For at least the past 15 years, one of the most pressing issues in San Francisco has been housing, specifically the lack of it and the lack of affordability of it. So it seemed appropriate that we should kick off our Latino Heritage Month tribute to unsung heroes by recognizing a person who has made significant contributions in this area.
Today, we recognize Dairo Romero. Originally from Colombia, Dairo studied engineering while also doing human rights work there. He came to San Francisco approximately 20 years ago. At the time, his ex-wife was beginning to work as a psychologist. As a result his ex-wife’s work, Dairo recalls that the first Colombiano he met in the City was IFR's Associate Director Germán Walteros. Raised by a single elementary school teacher, Dairo attributes his strong work ethic to his mom who was always committed to her work.
As an immigrant on a student visa, Dairo went to Cal State Hayward. However, as an international student, he was ineligible for financial aid despite his meager income. Tuition was expensive; within four months, his savings was gone. After working multiple jobs, he began working at MEDA as a community organizer.
Community organizing seemed to be a natural fit for Dairo. Working with the Mission Anti-Displacement Coalition (MAC), he understood firsthand people’s struggles for housing and jobs. Working side-by-side with many Latinos who have promoted awareness, education and change for affordable housing, Dairo learned from the best. He fondly recalls sharing coffee or wine with Eric Quezada and Lorena Melgarejo at Radio Habana. He recognizes many leaders in the community that have contributed to his education and to the movement for affordable housing.

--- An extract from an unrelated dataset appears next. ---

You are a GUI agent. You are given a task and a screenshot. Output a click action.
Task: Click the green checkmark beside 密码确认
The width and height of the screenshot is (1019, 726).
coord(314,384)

In fact, inasmuch as this interview was intended to share more about other facets of Dairo’s life, his attention and passion kept going back to the need for affordable housing. Whether we asked about what he’d like to see changed, what he’s most proud of, or what he’d still like to accomplish in life, the answer was the same: more affordable housing. That type of dedication deserves to be honored.
It's important to remember Dairo’s work and other affordable housing leaders throughout the MAC years. “At the time, people didn’t believe it was possible to gain affordable housing,” Dairo offers. He notes that, at that time, very few Latinos had access to affordable housing. However, that’s exactly the type of challenge that Dairo seems to thrive on. “We were able to increase the number of Latinos who gained housing through the lottery, and by training housing promotores to work with us, we were able to increase the number of people submitting applications for housing.”
He'd be the last to promote himself, but Dairo’s fingerprints are all over that victory. Through his work at MEDA, he was able to get 111 families in below-market-rate housing in San Francisco. “It’s the first time any organization has been able to do that,” he notes. “The best thing is seeing the families in their new spaces; it’s great!”
Dairo’s work to increase affordable housing opportunities in our community. While still at MEDA, he continues this work on the Latino Task Force and elsewhere. Wherever he goes, he organizes. In fact, IFR’s Executive Director Gloria Romero noted: “I go to a lot of meetings, and everywhere I go, there’s Dairo passing out flyers or talking to people.”
In tandem with his efforts to link members of the community to affordable housing opportunities, he recognizes San Francisco isn’t an option for everyone. Ultimately, the idea is for a family to own their own home, but we all know that’s extremely hard to do in San Francisco. For young Latinos and new immigrants, he encourages people to think about their housing and job needs when deciding to move here. “Latinos are still struggling to pay the rent and keep jobs. We’re still recovering from the pandemic. San Francisco isn’t bad, but immigration makes it harder.” Not surprisingly, affordable housing, well-paid jobs, and immigration reform have become his three top goals.
It’s clear that Dairo has found his calling, and our community has been the beneficiary. “I enjoy working with community. I get to work every day to help make people’s lives better.” Driving this point home, Dairo paraphrases Colombian author Gabriel Garcia Márquez: If everyone was able to work doing what they like to do, people would be happy and there would be peace.
IFR salutes Dairo Romero for his tireless work to help house our community. His labor of love is an inspiration; his selfless dedication is refreshing; and his efforts have saved lives. This Latino Heritage Month 2022, we extend our great appreciation and thanks to you, Dairo!